- _The problem_:
Copy the records below exactly. Include all of them.

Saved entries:
=== Section Start ===

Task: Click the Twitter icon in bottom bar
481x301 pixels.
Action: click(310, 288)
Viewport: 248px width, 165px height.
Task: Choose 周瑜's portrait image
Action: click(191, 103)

=== Section End ===

- _Solution to this exercise_:
Task: Click the Twitter icon in bottom bar
481x301 pixels.
Action: click(310, 288)
Viewport: 248px width, 165px height.
Task: Choose 周瑜's portrait image
Action: click(191, 103)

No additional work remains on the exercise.